JimMtnViewCaUSA | December 3, 2013 at 4:24 pm

I believe this sort of tactic worked on Texas Rep Tom DeLay. And they drove Sarah Palin from office.

How come the guys on our side can’t do some of this? It’s not like there are no targets.

And this will continue to get worse until Republicans respond in kind.

Why isn’t a Republican DA peer going after the anti-Walker efforts?

    Musson in reply to 18-1. | December 4, 2013 at 8:16 am

    This will get worse until enough people march in the streets to scare the politicians straight. This is abuse and tyranny. The Founding Fathers would be disappointed in use for sitting around watching.
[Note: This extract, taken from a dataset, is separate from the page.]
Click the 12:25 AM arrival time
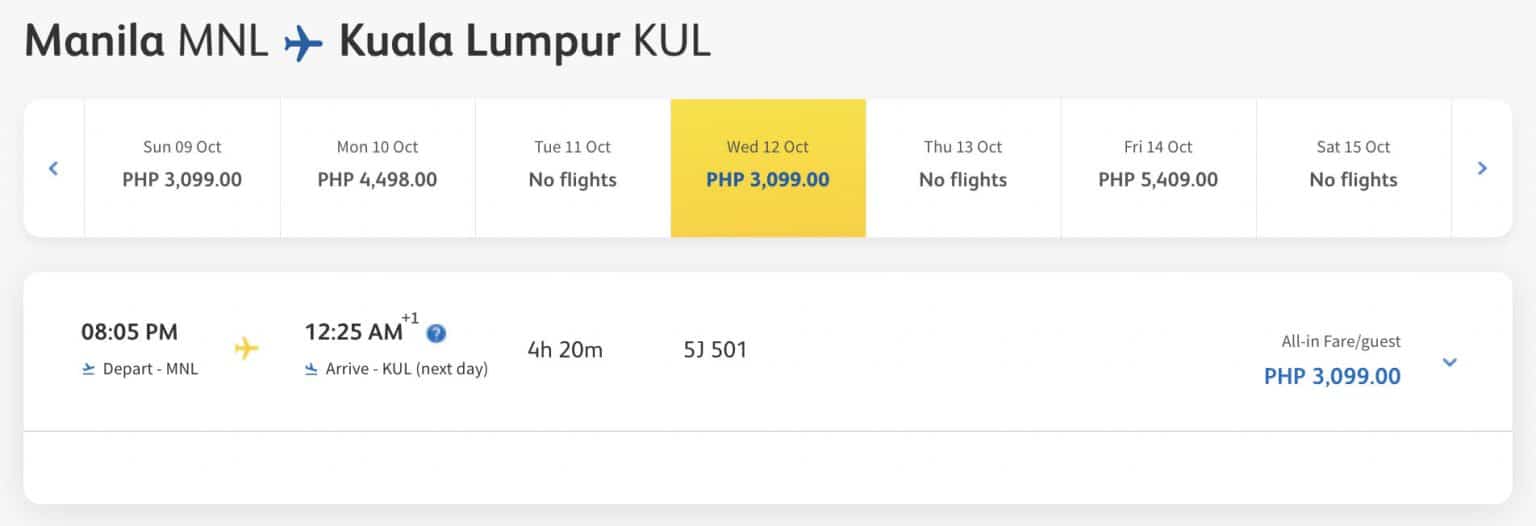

Probably because you have to be a fucking scumbag with no morals to pull this kind of stunt…. conservatives don’t roll that way. Maybe they need to start, or hire some mercenaries to do the dirty work for them.

Thank you for this article. I’ve been asking everyone with a WI connection for weeks about this after seeing it mentioned on Drudge.

none have had much to say. Given that this is the 2nd John Doe I’m surprised the WI assembly hasn’t taken some steps to circumscribe the prosecutor’s powerless in the Star Chamber.

    WI4Walker in reply to Howard Roark. | December 3, 2013 at 5:16 pm

    Perhaps one of the reasons they don’t know much about it, is there hasn’t been much media attention. Which is very odd. Could the media actually realize what an over-reach this is? Maybe – but it is amazing to not wake up every morning and not have the headlines be all about that evil Walker.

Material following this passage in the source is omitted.